Le 18 juin dernier, l’Iran « est entré dans une nouvelle phase de la lutte contre le terrorisme » (1), selon Allaedine Boroujerdi, le Président de la Commission des Affaires étrangères du Parlement iranien. Ce jour-là, les Gardiens de la Révolution annoncent avoir tiré six missiles à partir du territoire iranien en direction du nord et du sud de Mayadin. Ce territoire syrien, qui se trouve à 45 kilomètres au sud-est de Deir Ez-Zor, est sous contrôle du groupe Etat islamique.
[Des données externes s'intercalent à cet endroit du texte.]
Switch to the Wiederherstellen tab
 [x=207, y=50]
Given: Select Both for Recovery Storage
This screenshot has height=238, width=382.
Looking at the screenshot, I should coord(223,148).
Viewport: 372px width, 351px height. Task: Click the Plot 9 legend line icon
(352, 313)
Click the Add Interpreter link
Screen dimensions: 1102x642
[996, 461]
Selon les informations des Gardiens de la Révolution sur leur site Sepahnews, l’attaque intervient en représailles aux attentats survenus à Téhéran le 7 juin dernier, au Parlement et au mausolée de l’imam Khomeiny. Revendiqués par l’EI, ils avaient entraîné la mort de 17 Iraniens. Les responsables avaient en partie combattu en Syrie auprès du groupe EI par le passé.
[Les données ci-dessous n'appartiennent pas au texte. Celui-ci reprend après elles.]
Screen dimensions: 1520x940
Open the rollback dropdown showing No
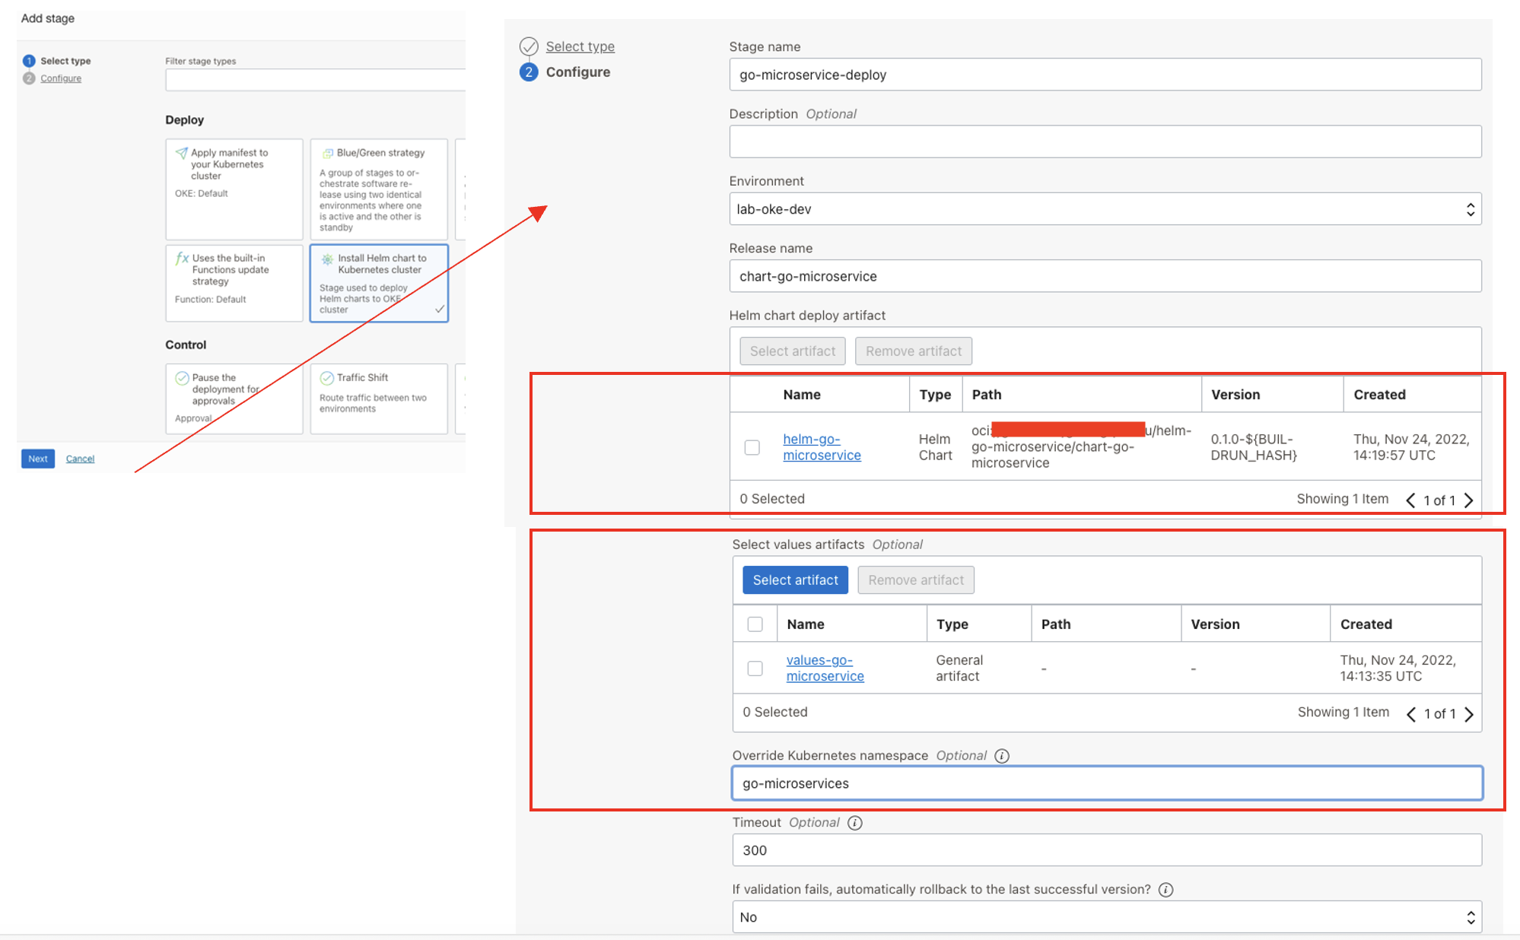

Les missiles envoyés par l’Iran viseraient donc directement l’organisation « takfiri » (2). Ils auraient causé la mort d’un « grand nombre de terroristes » et la destruction « d’équipements » (3) et « d’armes » appartenant à l’EI, selon les Gardiens de la Révolution. Les « soutiens » de l’EI sont aussi visés par ces attaques, selon ces mêmes autorités. Elles visent en premier lieu son grand rival régional, l’Arabie saoudite, accusée de soutenir l’Etat islamique, notamment dans l’organisation des attentats sur le sol iranien.
Par ailleurs, les autorités iraniennes sont actuellement en difficulté sur le plan interne ; suite aux attentats à Téhéran, leur impuissance avait été critiquée par les Iraniens. L’envoi de ces missiles vise ainsi à renforcer une popularité quelque peu effritée des autorités auprès de la population.
Parmi les missiles tirés le 18 juin, aucun n’a précisément atteint son objectif. Selon des sources israéliennes, seulement un ou deux missiles ont approché leurs cibles, atteignant des territoires à 50 et 150 mètres des objectifs visés. Sur un plan tactique, le bilan de cette attaque est donc mitigé (4).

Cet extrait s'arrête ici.